The worst headline this past week was compliments of REINZ. It stated that house price inflation rose from 7.7% in January to 8.25% in February and was reported unquestioned. Little wonder most of the population thinks house prices will continue to increase. That’s what they are feed by media. The headline suggests that houses prices are steadily growing again. House price inflation at 8.00% is a big figure and it's irresponsibly misleading. It is a year-on-year comparison of price so it still includes very strong price growth in March 2013. When this comes out of the figures next month there will be a big drop in house price inflation – and that will be news! The way house price inflation is reported hides the fact that house prices are down 5.00% in Auckland since peaking in November. Yes, there has been no house price inflation since November. And yes, compared to November prices have actually fallen.  

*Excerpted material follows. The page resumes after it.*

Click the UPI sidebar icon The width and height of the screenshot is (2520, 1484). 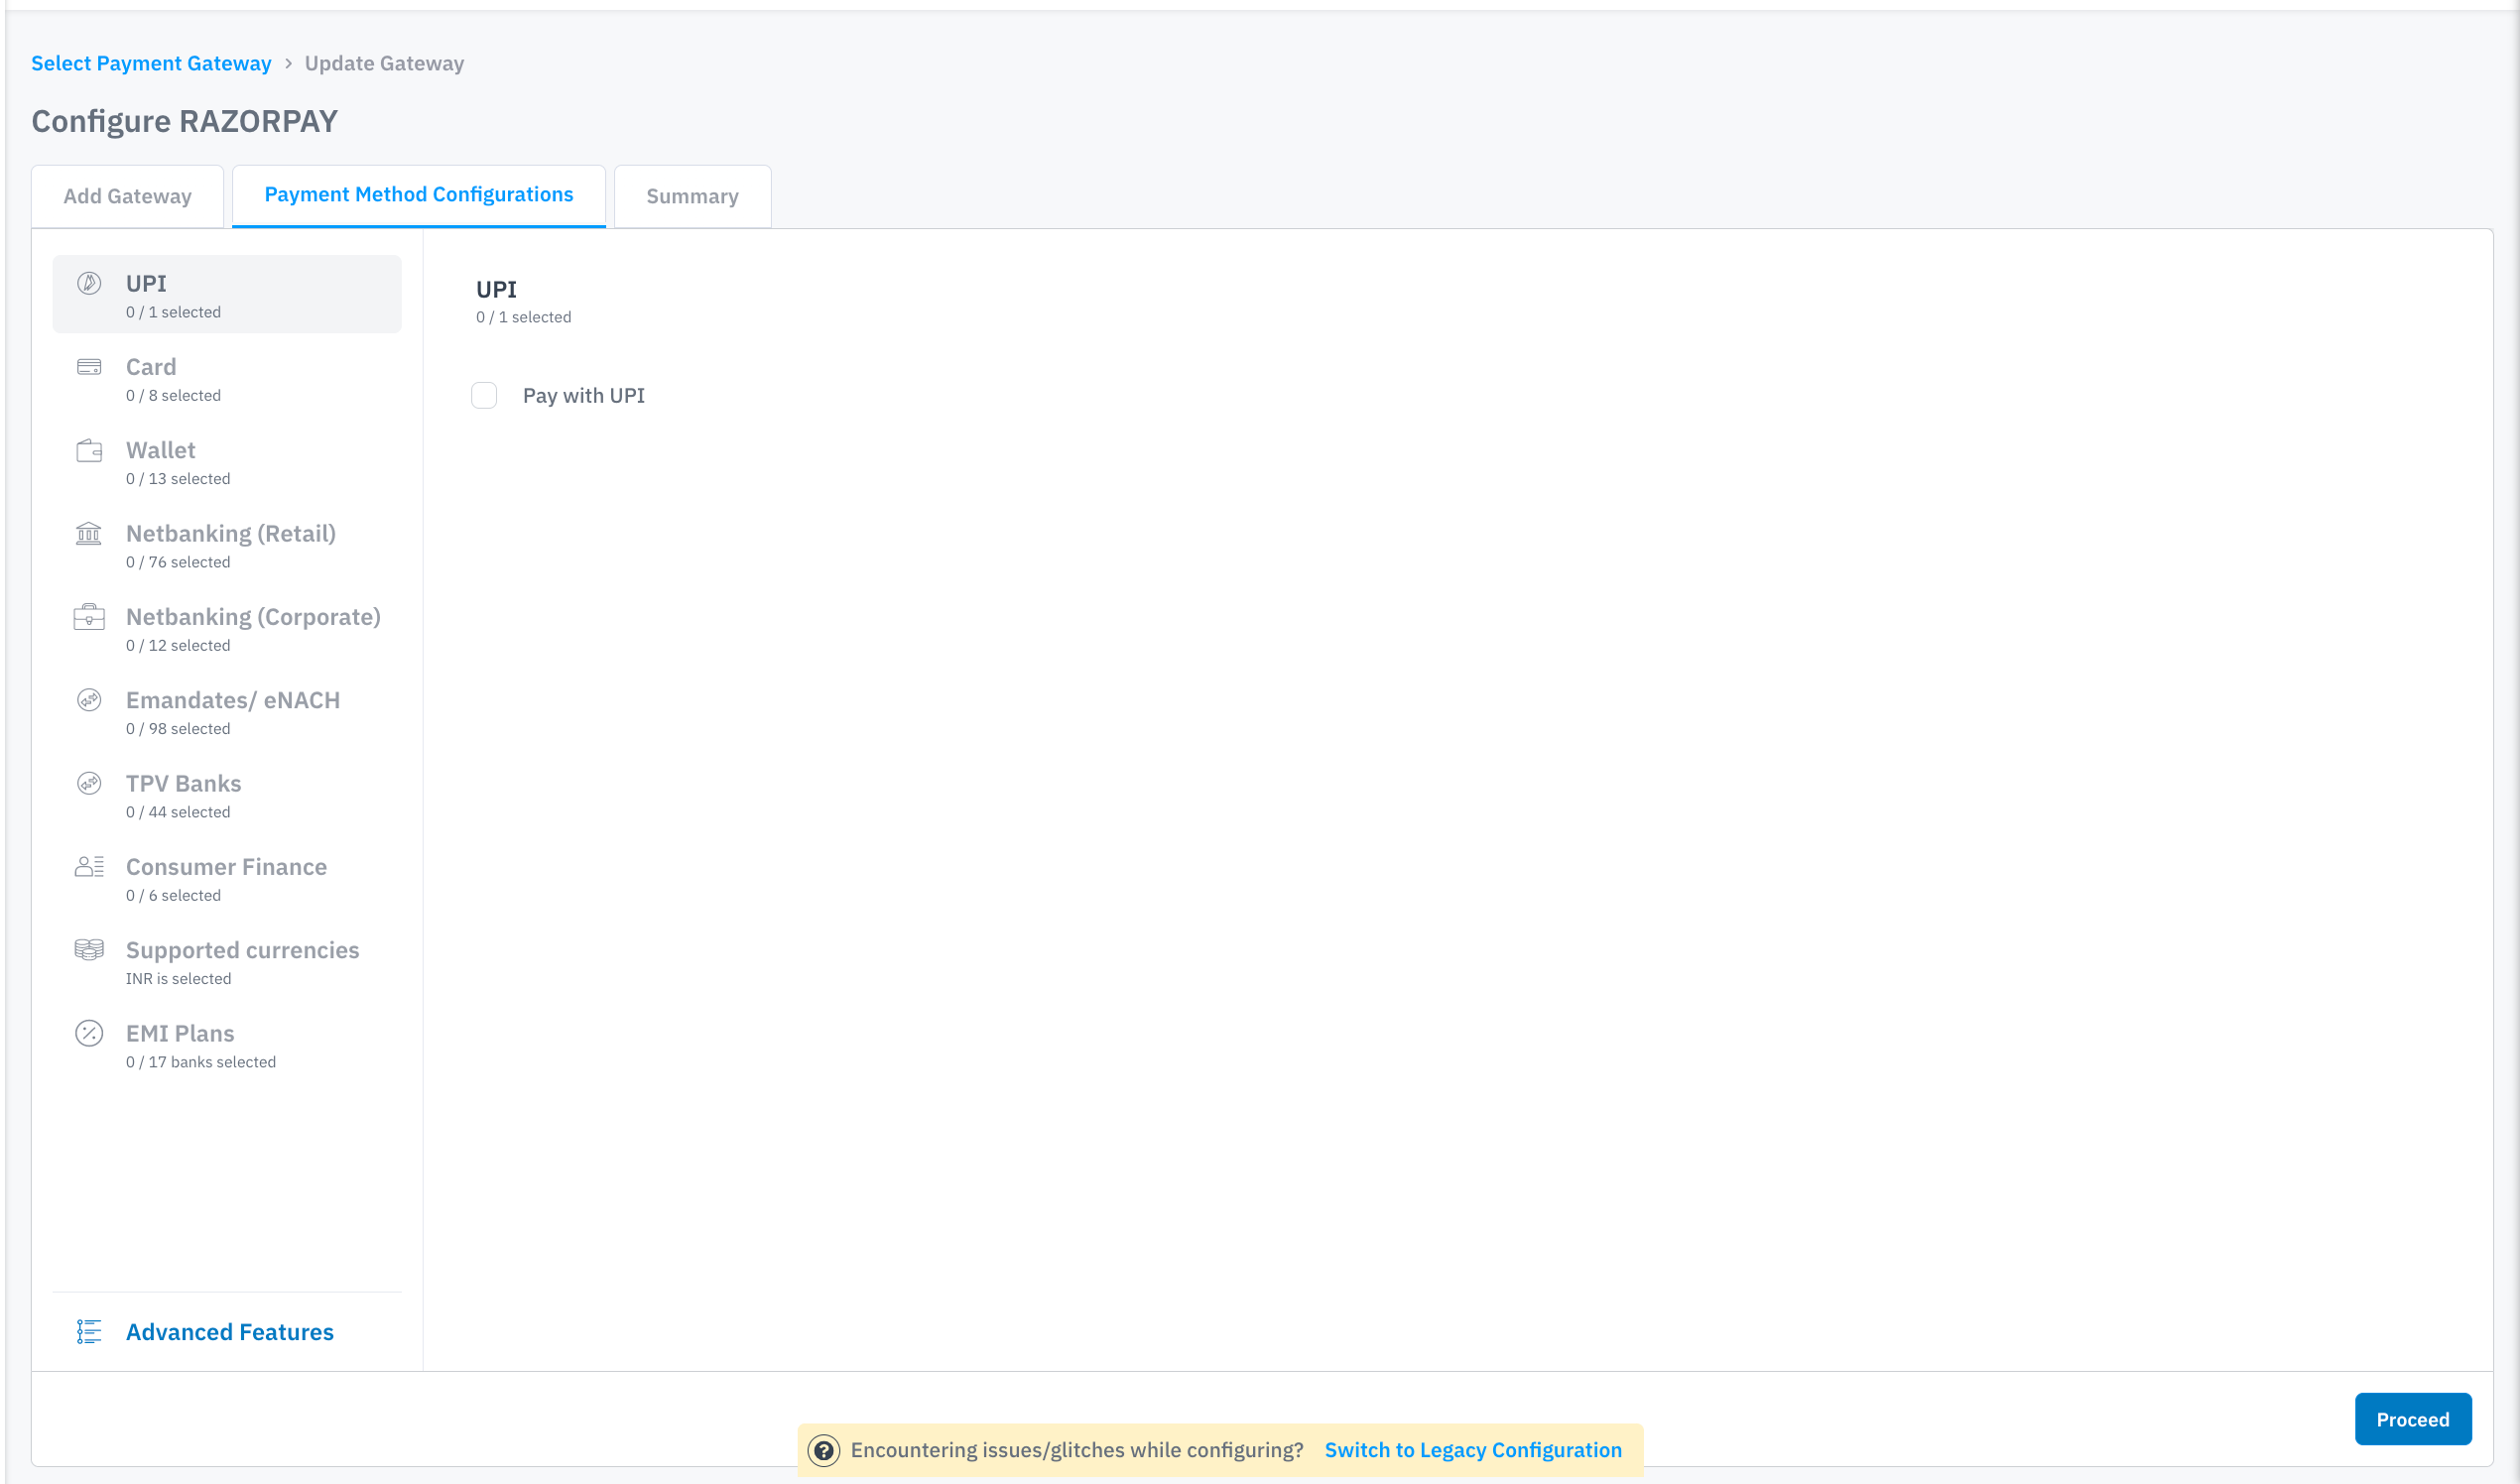(89, 283)
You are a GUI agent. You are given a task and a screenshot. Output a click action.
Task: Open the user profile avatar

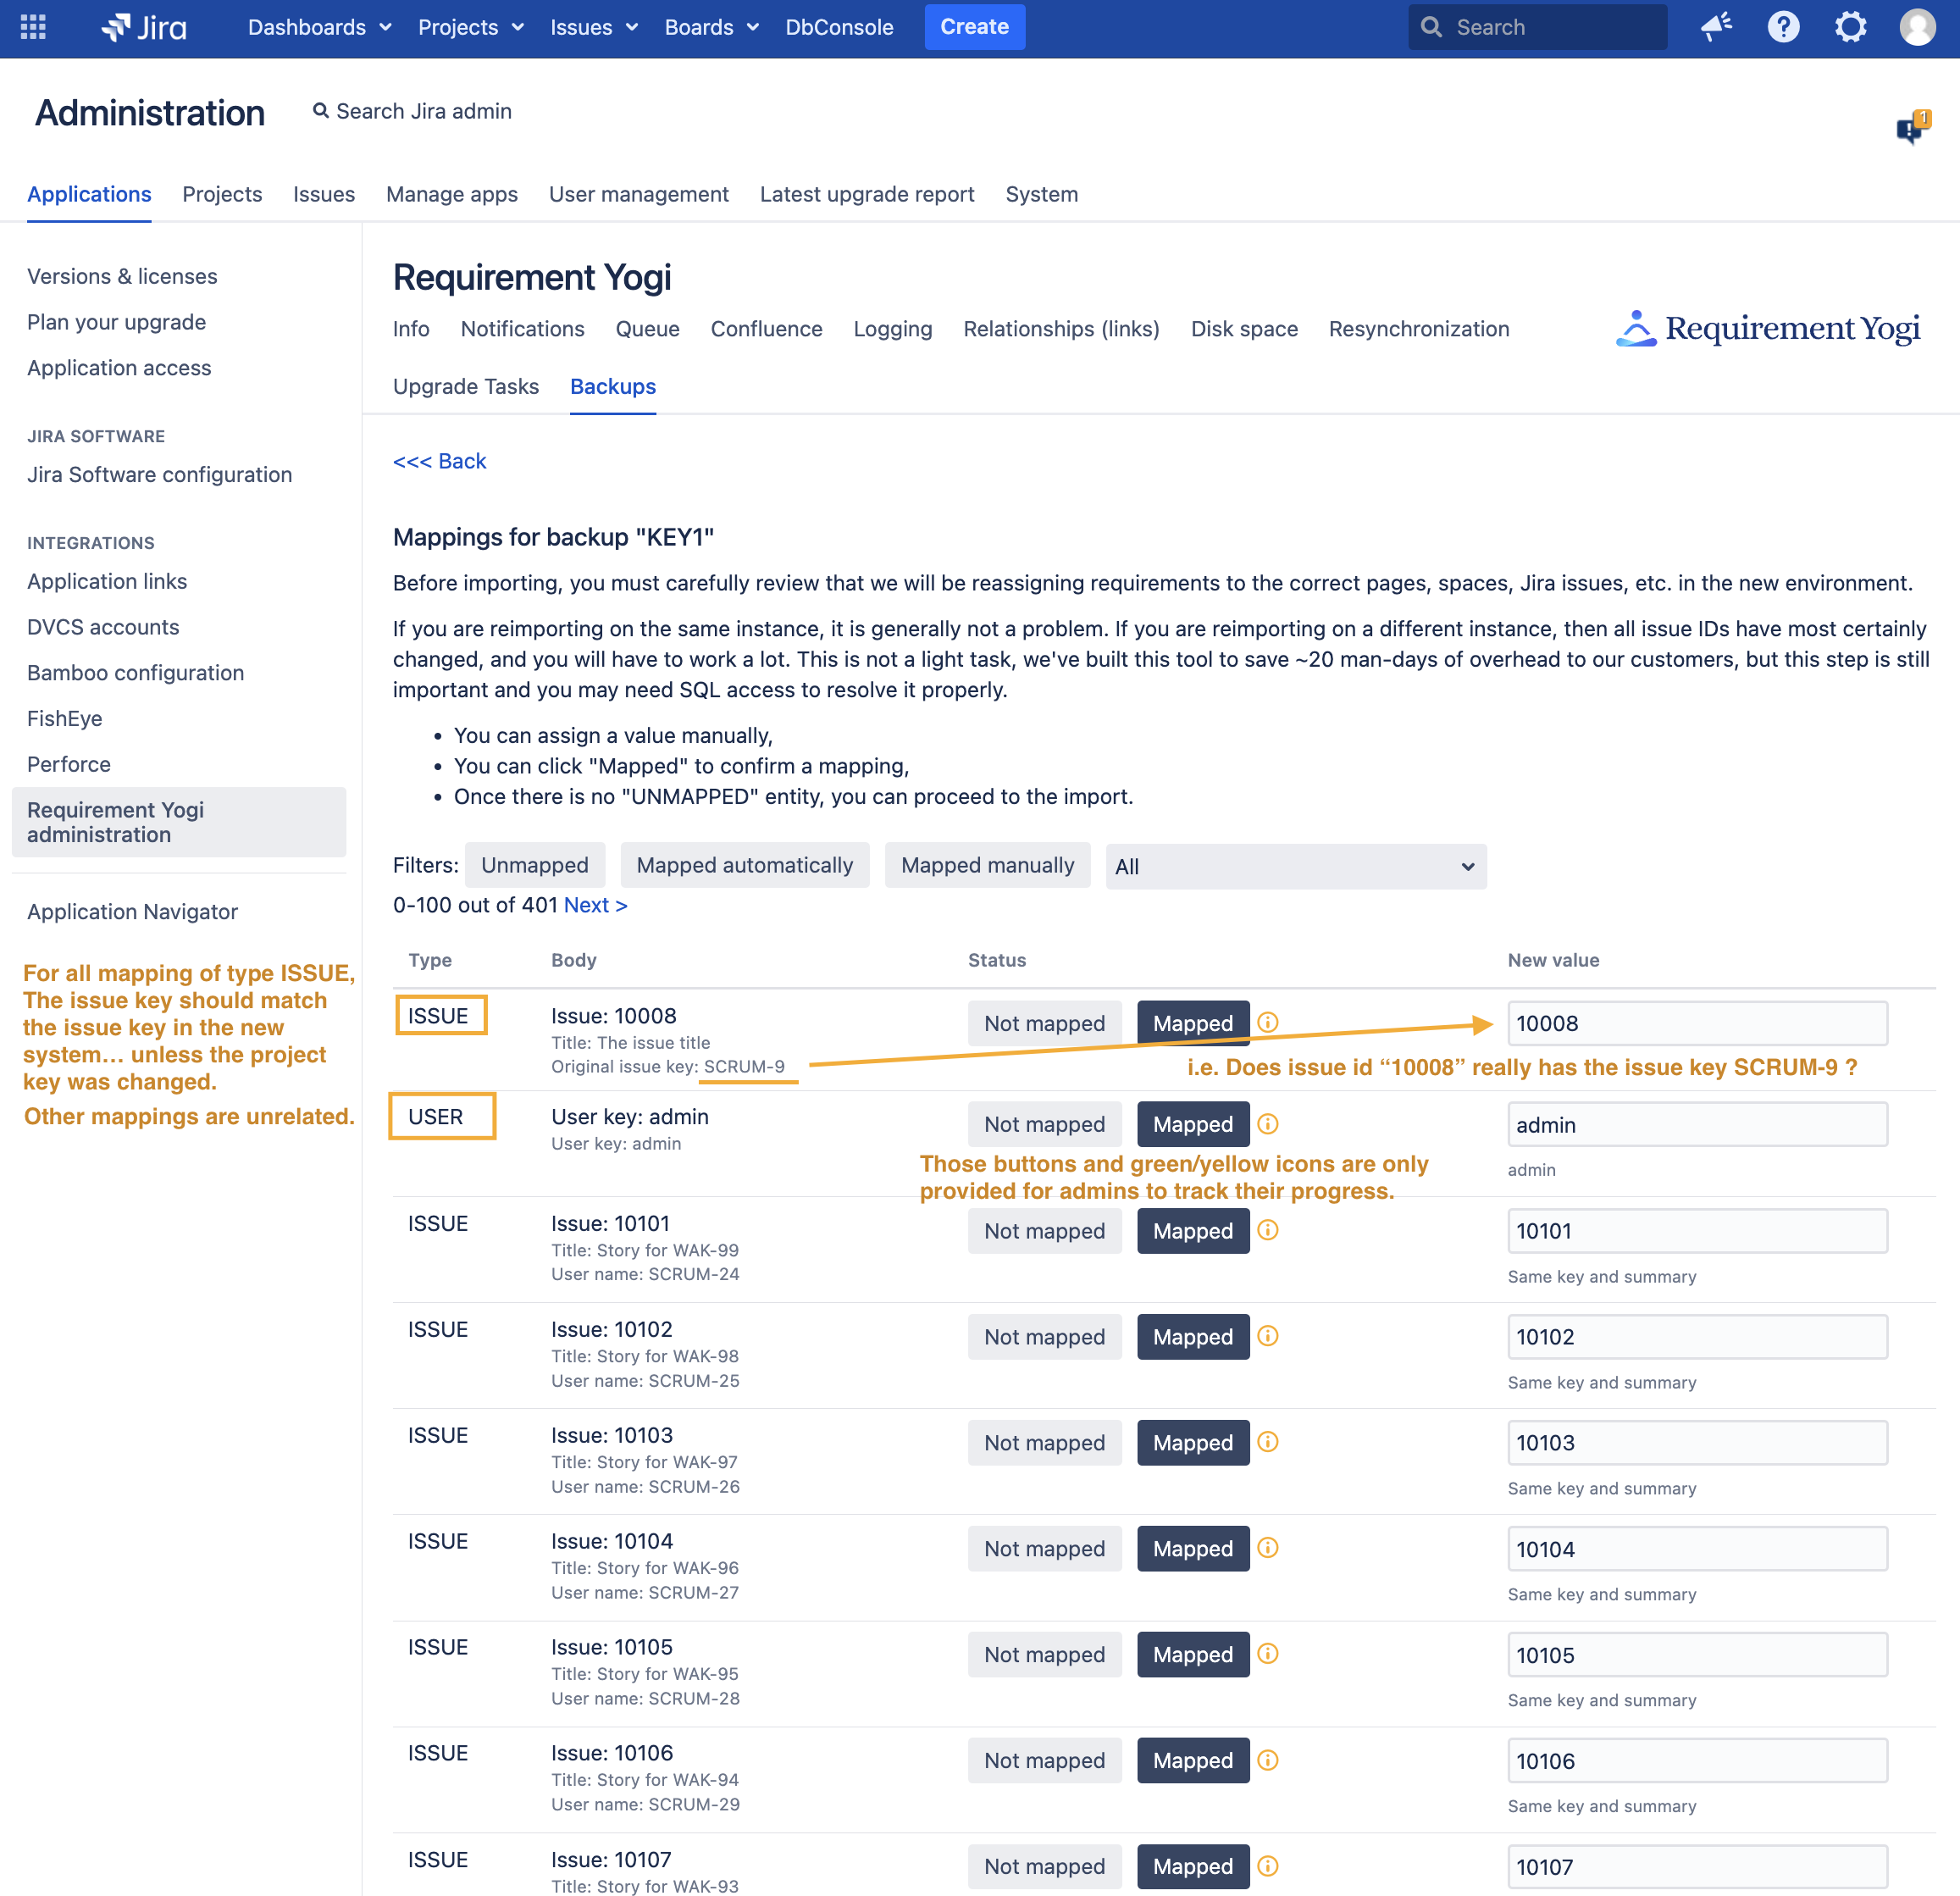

At the same time we have also seen sales volumes in Auckland drop by 15% compared to the same month last year. Yet it will take another three or four months before the media work this out. If we allow for 2%-3% inflation, real house prices have started falling. I’m not suggesting that will continue. The trend is too short to jump to conclusions.  But on the ground, I feel the market has shifted, and shifted fairly quickly. I wouldn't be buying on the basis that prices continue to increase. House prices jump, house prices crash, RBNZ hikes rates. Always the same news, but different.  Welcome to our Goldfish economy.